If $\mathfrak{r}$ is nilpotent and not abelian then it is (by the classification of nilpotent Lie algebras of dimension $\le 4$, either $\mathfrak{h}_3$ (Heisenberg), or $\mathfrak{h}_3\times\mathfrak{a}_1$ (its product with a 1-dimensional abelian) or $\mathfrak{f}_4$ (filiform of dimension 4). In the last case, the derivation algebra is solvable and hence $\mathfrak{r}$ is a direct factor. In the first two cases, either $\mathfrak{r}$ is a direct factor, or we have the following: modulo the center, we have an irreducible 2-dimensional $\mathfrak{s}$-module (hence $\mathfrak{s}$ is $\mathfrak{sl}_2$); then this lifts to an irreducible 2-dimensional submodule in $\mathfrak{r}$, and we see we have the (unique) nontrivial semidirect product $\mathfrak{sl}_2\ltimes\mathfrak{h}_3$, or its direct product with $\mathfrak{a}_1$.

The last case is when $\mathfrak{r}$ is not nilpotent. In a solvable Lie algebra $\mathfrak{r}$ with nilpotent radical, it is easy to check that $\dim(\mathfrak{n})\ge\dim(\mathfrak{r})/2$, with equality only for powers of the 2-dimensional nonabelian Lie algebra. The latter has a solvable derivation algebra and hence only occurs as direct factor. Otherwise in our case the pair $(\dim(\mathfrak{r}),\dim(\mathfrak{n}))$ is $(4,3)$ or $(3,2)$. Since in these cases $\mathfrak{n}$ has codimension 1, it has a $\mathfrak{s}$-invariant complement. So the Lie algebra has the form $(\mathfrak{s}\times\mathfrak{a}_1)\ltimes\mathfrak{n}$, where $\mathfrak{a}_1$ does not act on $\mathfrak{n}$ in a nilpotent way, and acts in the centralizer of the $\mathfrak{s}$-action. Excluding the case with abelian direct factors, we find $\mathfrak{gl}_2\ltimes\mathfrak{h}_3$, $(\mathfrak{s}\times\mathfrak{a}_1)\ltimes\mathfrak{v}$ where $\mathfrak{v}$ is an irreducible of dimension 2 or 3 and $\mathfrak{a}_1$ acts by scalar multiplication.
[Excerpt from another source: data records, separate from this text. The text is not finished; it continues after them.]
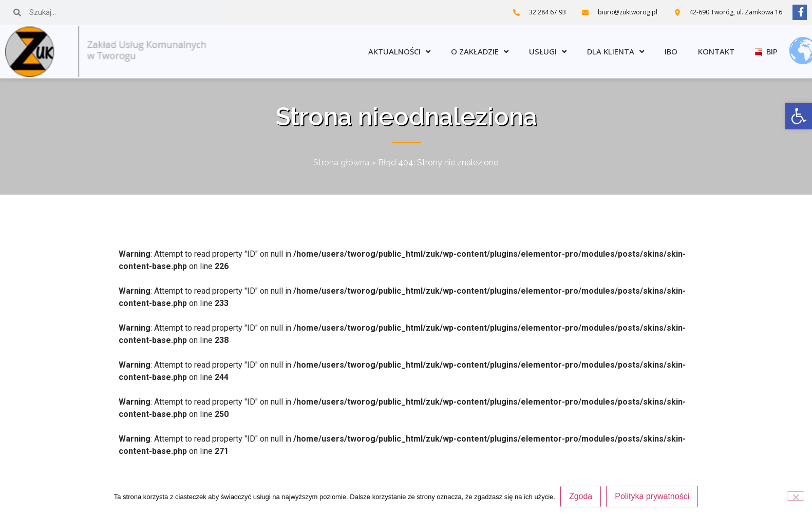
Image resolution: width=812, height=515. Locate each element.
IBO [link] (671, 51)
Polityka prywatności (652, 496)
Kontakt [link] (716, 51)
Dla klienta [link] (615, 51)
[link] (799, 116)
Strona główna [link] (341, 162)
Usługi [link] (547, 51)
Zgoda (580, 496)
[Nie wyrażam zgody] (796, 496)
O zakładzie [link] (480, 51)
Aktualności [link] (399, 51)
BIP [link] (766, 51)
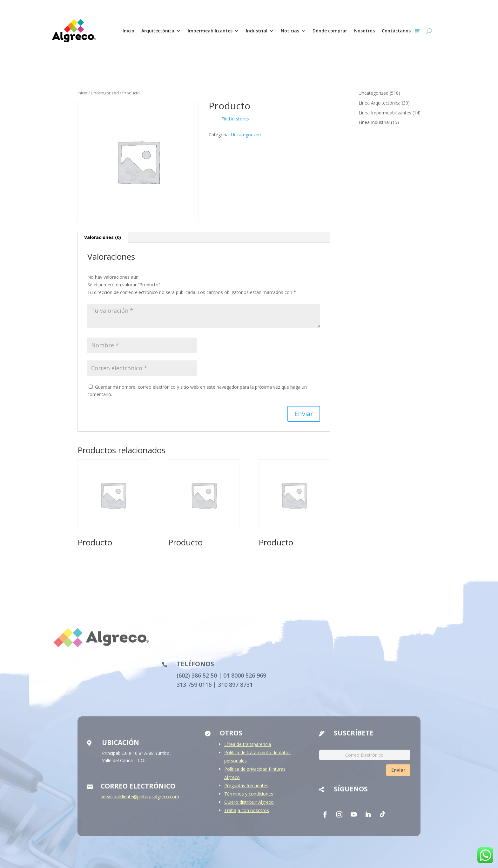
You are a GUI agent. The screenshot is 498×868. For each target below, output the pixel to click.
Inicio (128, 30)
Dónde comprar (330, 30)
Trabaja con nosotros (247, 814)
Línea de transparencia (248, 748)
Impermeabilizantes (210, 30)
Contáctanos (396, 30)
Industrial (257, 30)
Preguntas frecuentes (246, 789)
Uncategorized (105, 93)
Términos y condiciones (249, 797)
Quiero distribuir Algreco (249, 805)
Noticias (290, 30)
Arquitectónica (158, 30)
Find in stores (230, 119)
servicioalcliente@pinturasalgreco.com (140, 800)
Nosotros (364, 30)
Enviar (398, 774)
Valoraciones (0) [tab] (103, 237)
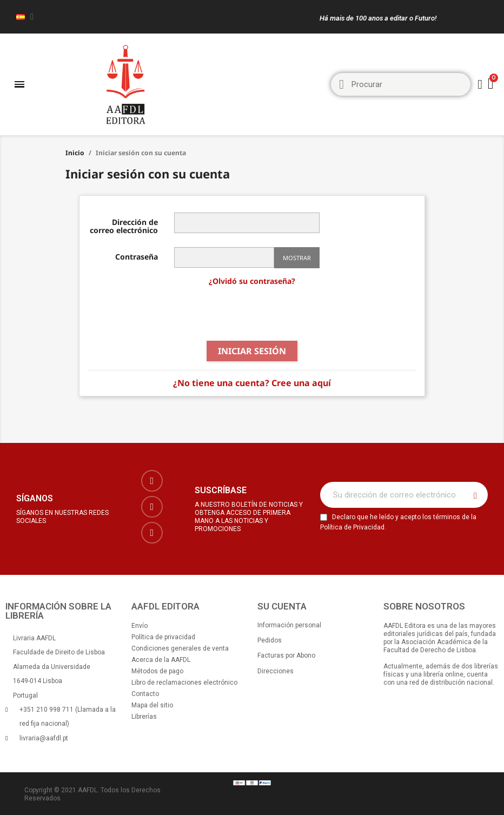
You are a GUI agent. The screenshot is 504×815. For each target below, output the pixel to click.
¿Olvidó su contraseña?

So the list (dimension in parentheses):

  • (3) $\mathfrak{s}$ simple of dimension 3 ($\mathfrak{so}$ of some 3-dimensional quadratic form, unique up to scalar multiplication and equivalence: in the real case, $\mathfrak{sl}_2=\mathfrak{so}(2,1)$ or $\mathfrak{su}_2=\mathfrak{so}(3)$)
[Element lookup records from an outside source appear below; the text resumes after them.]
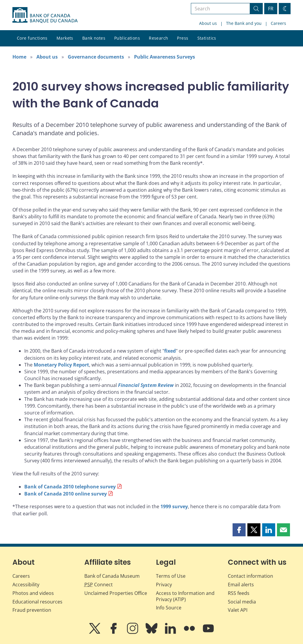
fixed (170, 351)
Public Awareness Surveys (165, 57)
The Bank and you (244, 23)
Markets (65, 38)
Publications (127, 38)
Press (183, 38)
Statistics (207, 38)
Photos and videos (33, 593)
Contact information (250, 576)
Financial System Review (146, 385)
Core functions (32, 38)
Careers (278, 23)
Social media (242, 602)
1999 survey (174, 506)
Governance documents (96, 57)
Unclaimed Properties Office (116, 593)
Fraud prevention (32, 610)
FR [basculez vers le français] (271, 9)
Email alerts (241, 585)
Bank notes (94, 38)
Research (158, 38)
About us (208, 23)
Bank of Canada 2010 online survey (65, 494)
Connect (99, 585)
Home (19, 57)
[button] (239, 530)
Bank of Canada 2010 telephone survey (70, 487)
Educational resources (37, 602)
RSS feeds (238, 593)
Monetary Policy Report (61, 365)
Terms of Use (171, 576)
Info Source (169, 608)
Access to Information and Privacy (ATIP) (185, 596)
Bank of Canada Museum (112, 576)
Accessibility (26, 585)
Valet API (238, 610)
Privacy (164, 585)
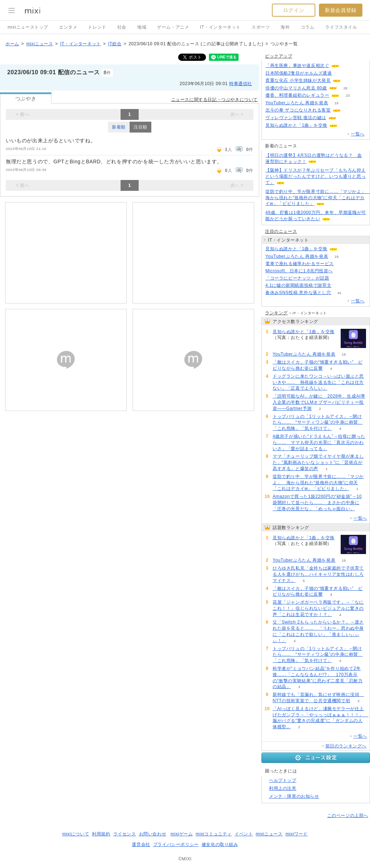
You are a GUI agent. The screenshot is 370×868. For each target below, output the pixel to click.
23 (348, 95)
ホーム (12, 44)
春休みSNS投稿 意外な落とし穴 (298, 293)
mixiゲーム (182, 834)
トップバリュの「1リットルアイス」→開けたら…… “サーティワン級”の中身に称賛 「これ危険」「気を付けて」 (318, 423)
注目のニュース (281, 231)
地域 (142, 27)
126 (340, 285)
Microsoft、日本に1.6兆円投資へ (299, 271)
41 (339, 293)
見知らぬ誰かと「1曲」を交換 (296, 125)
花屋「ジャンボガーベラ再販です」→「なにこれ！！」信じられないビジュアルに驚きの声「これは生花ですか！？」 (318, 608)
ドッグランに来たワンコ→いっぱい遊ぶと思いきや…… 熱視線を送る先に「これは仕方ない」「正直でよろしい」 (318, 382)
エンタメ (68, 27)
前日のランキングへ (346, 746)
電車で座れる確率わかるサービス (299, 264)
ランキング (276, 313)
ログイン (294, 10)
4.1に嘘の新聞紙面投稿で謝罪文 (298, 285)
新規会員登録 (341, 10)
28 (345, 88)
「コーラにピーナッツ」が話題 (297, 278)
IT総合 (114, 44)
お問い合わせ (153, 834)
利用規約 (101, 834)
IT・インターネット (220, 27)
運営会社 (141, 844)
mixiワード (297, 834)
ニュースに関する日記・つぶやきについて (214, 100)
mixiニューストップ (28, 27)
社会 (122, 27)
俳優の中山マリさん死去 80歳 (296, 88)
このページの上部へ (348, 815)
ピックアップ (279, 56)
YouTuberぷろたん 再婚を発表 (297, 103)
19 (336, 103)
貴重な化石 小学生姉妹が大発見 (298, 80)
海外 (285, 27)
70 (341, 271)
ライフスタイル (341, 27)
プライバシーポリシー (176, 844)
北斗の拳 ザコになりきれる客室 (298, 110)
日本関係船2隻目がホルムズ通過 (299, 73)
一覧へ (358, 134)
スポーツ (261, 27)
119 (348, 66)
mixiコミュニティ (214, 834)
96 (344, 118)
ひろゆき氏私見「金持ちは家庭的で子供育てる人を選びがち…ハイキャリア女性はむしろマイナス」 (318, 574)
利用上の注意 (283, 788)
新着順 (119, 127)
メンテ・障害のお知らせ (294, 796)
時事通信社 (240, 84)
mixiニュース (39, 44)
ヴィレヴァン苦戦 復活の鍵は (296, 118)
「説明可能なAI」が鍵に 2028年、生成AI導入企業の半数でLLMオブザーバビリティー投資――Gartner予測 (319, 402)
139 (342, 264)
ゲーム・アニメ (173, 27)
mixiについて (76, 834)
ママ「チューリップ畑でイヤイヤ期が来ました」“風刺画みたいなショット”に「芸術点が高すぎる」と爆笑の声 (318, 462)
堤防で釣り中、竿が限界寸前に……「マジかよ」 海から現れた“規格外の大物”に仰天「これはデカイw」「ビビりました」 (318, 483)
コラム (308, 27)
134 (349, 80)
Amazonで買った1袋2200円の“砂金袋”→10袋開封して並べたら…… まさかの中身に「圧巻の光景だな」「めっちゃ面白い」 (317, 503)
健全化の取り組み (220, 844)
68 (346, 125)
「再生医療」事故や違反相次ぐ (297, 66)
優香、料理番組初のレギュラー (297, 95)
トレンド (97, 27)
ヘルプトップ (283, 780)
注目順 (140, 127)
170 (337, 278)
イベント (244, 834)
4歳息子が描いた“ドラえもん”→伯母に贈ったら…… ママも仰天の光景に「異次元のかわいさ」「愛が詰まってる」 (319, 443)
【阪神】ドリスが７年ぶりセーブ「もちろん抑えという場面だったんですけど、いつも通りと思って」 (315, 176)
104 (340, 73)
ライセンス (125, 834)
  • (6) $\mathfrak{s}$ simple of dimension 6 (idem over a quadratic extension of the ground field; in the real case: $\mathfrak{sl}_2(\mathbf{C})=\mathfrak{so}_3(\mathbf{C})$)
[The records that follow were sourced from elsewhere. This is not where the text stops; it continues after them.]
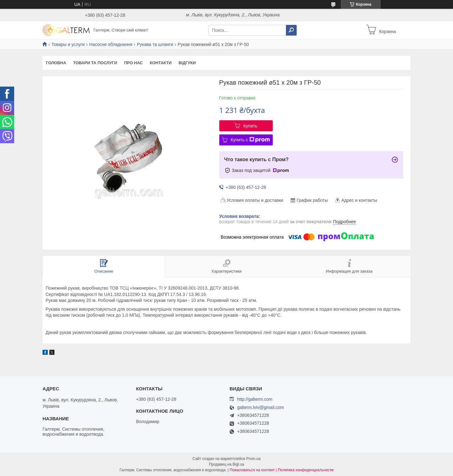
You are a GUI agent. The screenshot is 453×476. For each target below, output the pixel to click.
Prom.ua (253, 459)
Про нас (133, 63)
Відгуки (187, 63)
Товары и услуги (68, 44)
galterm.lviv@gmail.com (260, 407)
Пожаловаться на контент (252, 470)
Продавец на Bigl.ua (226, 464)
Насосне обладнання (111, 44)
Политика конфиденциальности (305, 470)
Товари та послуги (95, 63)
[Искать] (291, 30)
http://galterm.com (255, 399)
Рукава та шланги (155, 44)
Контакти (161, 63)
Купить (250, 126)
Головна (56, 63)
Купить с (250, 140)
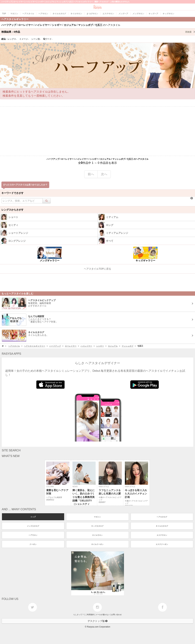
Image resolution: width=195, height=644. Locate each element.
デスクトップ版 (98, 621)
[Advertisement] (98, 131)
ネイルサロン (98, 535)
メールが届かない (103, 614)
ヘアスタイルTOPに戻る (98, 269)
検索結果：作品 (98, 32)
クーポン (33, 544)
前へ (91, 174)
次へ (104, 174)
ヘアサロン (33, 535)
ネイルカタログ (162, 526)
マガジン (98, 517)
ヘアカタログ (162, 517)
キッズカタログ (97, 526)
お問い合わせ (116, 614)
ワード (48, 39)
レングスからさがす (12, 210)
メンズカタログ (33, 526)
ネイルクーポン (97, 544)
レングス (12, 39)
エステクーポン (162, 544)
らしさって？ (78, 614)
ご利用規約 (90, 614)
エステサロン (162, 535)
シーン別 (36, 39)
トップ (33, 517)
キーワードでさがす (12, 193)
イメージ (24, 39)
  • (5) $\mathfrak{sl}_2(K)\ltimes K^2$
  • (7) $\mathfrak{sl}_2(K)\ltimes (K^2\oplus K^2)$
  • (6) $\mathfrak{sl}_2\ltimes\mathfrak{h}_3$
  • (6) $\mathfrak{gl}_2(K)\ltimes K^2$
  • (7) $\mathfrak{gl}_2\ltimes\mathfrak{h}_3$
  • (6) $\mathfrak{s}\ltimes V_\mathfrak{s}$ where $\mathfrak{s}$ is simple of dimension 3 and $V_\mathfrak{s}$ is the adjoint representation of $\mathfrak{s}$
  • (7) $(\mathfrak{s}\times\mathfrak{a}_1)\ltimes V_\mathfrak{s}$ where $\mathfrak{s}$ is 3-dimensional simple, $\mathfrak{a}_1$ acts by scalar multiplication
  • (7) $\mathfrak{s}\ltimes V$, $V$ irreducible of dimension 4. To be more precise, in the real case, the only case beyond the split case $\mathfrak{sl}_2(K)\ltimes\mathrm{Sym}^3(K^2)$ is $\mathfrak{su}_2\ltimes\mathbf{C}^2$.